These gaps reveal a housing system that continues to overlook young people’s realities, leaving them without support at a time of extreme vulnerability.
Youth-specific housing delivers better outcomes
Youth housing models – including youth ‘foyers’ – see between 60–94 per cent of young people exit into positive housing outcomes, compared with 27 per cent in specialist homelessness services. Education enrolments and employment rates are also significantly higher in these models than in standard crisis responses.
The evidence is clear: youth housing models work. They support young people to break the cycle of homelessness and re-engage with education and employment, alleviating pressure from social housing and health, welfare and criminal justice systems.
As a youth-focused organisation, we see every day that housing stability for children and young people is only achievable when it is paired with wraparound, developmentally-appropriate support.
Young people experiencing homelessness are rarely dealing with a single issue in isolation.

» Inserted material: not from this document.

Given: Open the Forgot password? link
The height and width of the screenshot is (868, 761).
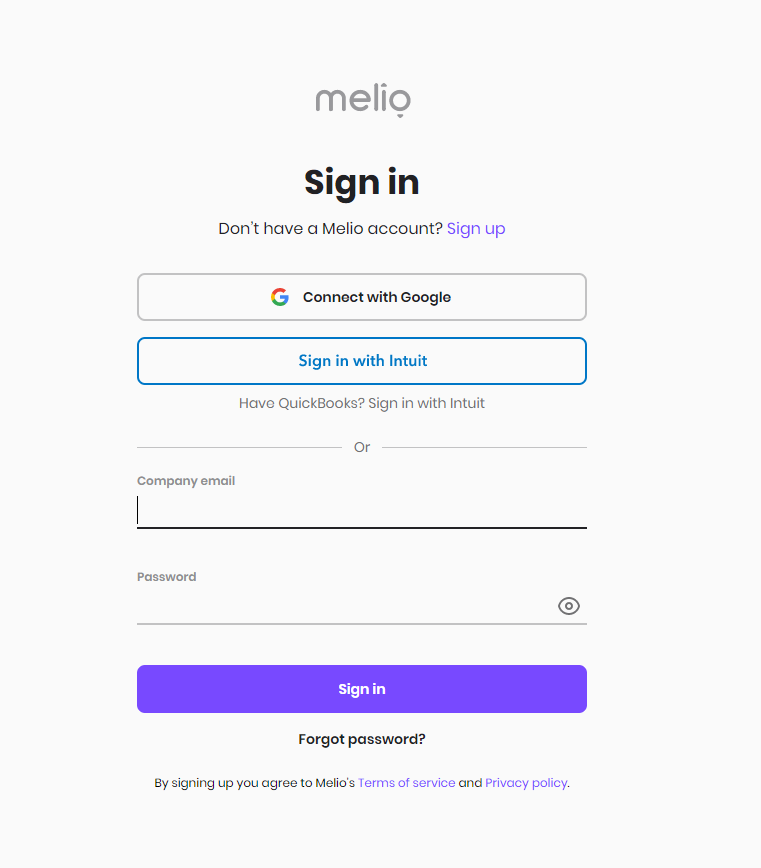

For this reason, we do not treat housing as a standalone intervention. Our wraparound model brings together safe accommodation with integrated supports across education, employment, mental health, case management and living skills – coordinating services around the young person to build stability and independence over time.
Delivering safe housing is a critical first step, but it is not enough on its own. Young people need time, structure and support to recover from trauma, re-engage with education or training and move towards independence.
If Australia is serious about ending youth homelessness, we need a coordinated, systemic shift.
The Federal Government must lead by investing in a standalone National Child and Youth Homelessness and Housing Strategy – one that recognises children and young people as a distinct cohort with distinct needs and responds with a clear continuum of care from prevention to stability.
“This will help ensure that the 43,000 children and young people who experience homelessness each year are given the priority they require,” says Michelle, “and that responses are age- and developmentally-appropriate.”
Federal and State Governments must also jointly invest in youth-specific housing supply while also funding the wraparound supports that make tenancies sustainable.
“There needs to be a double investment,” says Michelle. “We need the infrastructure to increase supply and targeted funding to help young people maintain tenancies and build their education and employment pathways.”
Young people should not be expected to ‘grow into’ adult housing systems. The system must grow to meet them – now.